§ Selected passage
===============

Recommended Reading
Get Ready for the Magic Mushroom Pill (Published in Bloomberg)
Notes:
- While I haven’t read this in its entirety, the bit that I did make it through was very interesting.
- I do not believe that everyone needs to take psychedelics to improve their mental health. In fact, I think it’s quite possible that all the potential benefits that psychedelic therapies offer could be derived from breathwork, meditation, and darkness retreats. However, there are some incredible stories of healing coming out of the psychedelic world, such as the one described in the excerpt below. In addition to being intrinsically amazing, I think many of these stories also contain big clues as to the nature of the mind and reality at large.
Excerpts:
- “The first three decades of Payton Nyquvest’s life were characterized, in equal measure, by chronic pain and extraordinary powers of compartmentalization. The pain he traces to his birth, which was premature and marked by multiple complications. His childhood, in his description, was “traumatic,” and he developed constant, mysterious gut pain.”
- “Nonetheless, by his late 20s, he was well along in a successful career in finance, running the Vancouver office of a brokerage firm and focusing on investments in novel industries—at the time, cannabis was particularly hot. And yet his pain was landing him in the emergency room two or three times a week, where he received the only intervention that ever seemed to help at all: injections of the powerful opioid hydromorphone. He eventually realized that his body had grown dependent on them.”
- “When I flew down, I made up my mind that if this wasn’t going to work, then that was it,” he says. “I was going to take my own life.”
- “Along with 90 other Rythmia guests, he dressed in white, lay on a mat in a large, open-air room, and drank the potion for four straight nights. On the second, he recalls, everything suddenly went dark. He looked down to see his stomach and intestines exposed to the open air, and he felt a hand reaching down his throat and rearranging his insides. Then, he recalls, he had a vision of himself as a newborn, “back in the incubator and healed.” He says he’s been symptom-free since.”

===============

§ Collected data
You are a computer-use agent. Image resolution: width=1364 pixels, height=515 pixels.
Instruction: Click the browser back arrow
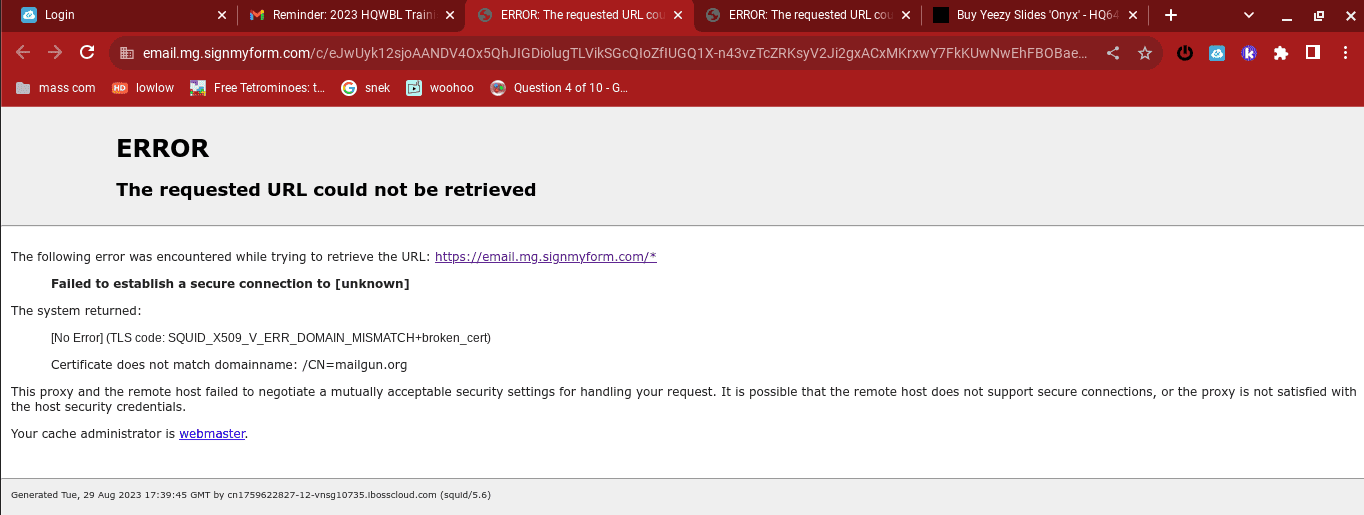23,53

===============

§ What to do
Please copy the passage from the magic mushroom pill notes above word for word, starting with "Recommended Reading" and going on through "was very interesting.".

§ Response below
Recommended Reading
Get Ready for the Magic Mushroom Pill (Published in Bloomberg)
Notes:
- While I haven’t read this in its entirety, the bit that I did make it through was very interesting.